The hotel is currently under construction. On tap for the casino are “a new curated collection of leisure experiences for its guests,” officials said.
Plans for the 16-story hotel include 200 rooms and suites, a pedestrian sky bridge, 4,800-square-foot restaurant, retail space, meeting and banquet facilities, full-service spa and salon with an outdoor deck and an 11,000-square-foot rooftop pool deck. The hotel is being built to achieve AAA’s Four-Diamond designation.
In February 2014, the development corporation oversaw the groundbreaking of a gaming facility on the reservation. Two years later, Jamul Casino opened, adding 1,200 permanent jobs to the region.
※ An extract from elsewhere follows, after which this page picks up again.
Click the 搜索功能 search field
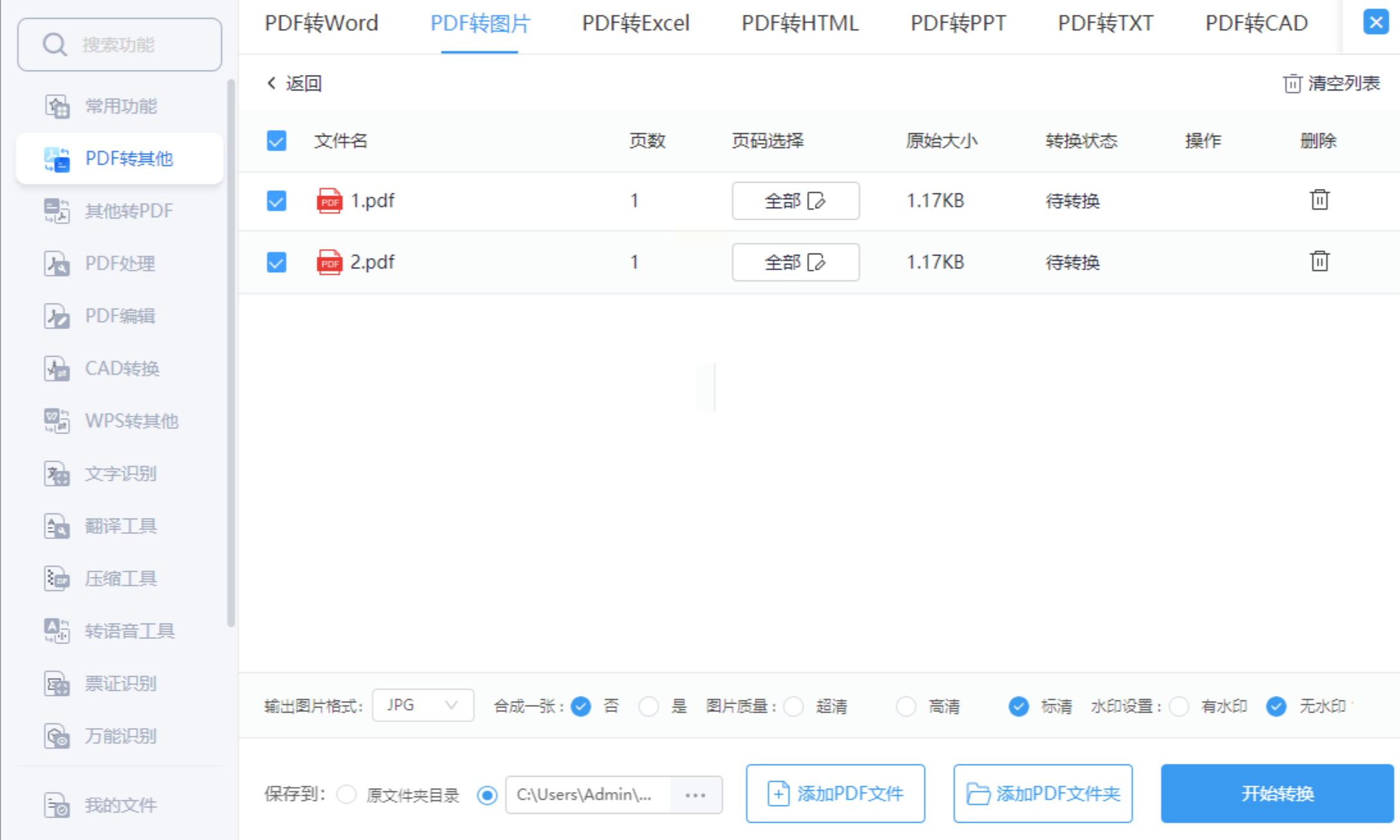The height and width of the screenshot is (840, 1400). click(120, 45)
Significant investments include the addition of The Rooftop event venue, a new Poker Room, and major renovations to the High Limit Rooms and the Jamul Marketplace food court. In March of this year, the corporation closed on a $515-million loan to refinance existing debt and fund construction.
Erica M. Pinto, chairwoman of the Jamul Indian Village and Chairwoman of the corporation board, cited the new jobs and overall economic impact of the planned hotel.
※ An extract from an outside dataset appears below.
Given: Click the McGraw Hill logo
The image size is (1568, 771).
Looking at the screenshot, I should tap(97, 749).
“The hotel will allow us to effectively expand our footprint in the market while increasing funding for fire protection to serve all of San Diego County as well as provide 125 new permanent jobs and 1,000 construction jobs,” she said. “The economic impact of the hotel will have far-reaching and long-term positive effects on our Tribal nation, state and local economy.”
The new building was imagined as a crystalline jewel box floating against the Jamul mountains. Robert J. Gdowski, AIA, principal at JCJ Architecture, said it has been “designed to inspire the senses and arouse one’s relationship with nature.”
JIV is one of 13 federally recognized tribes that are part of the Kumeyaay Nation, with roots in East County.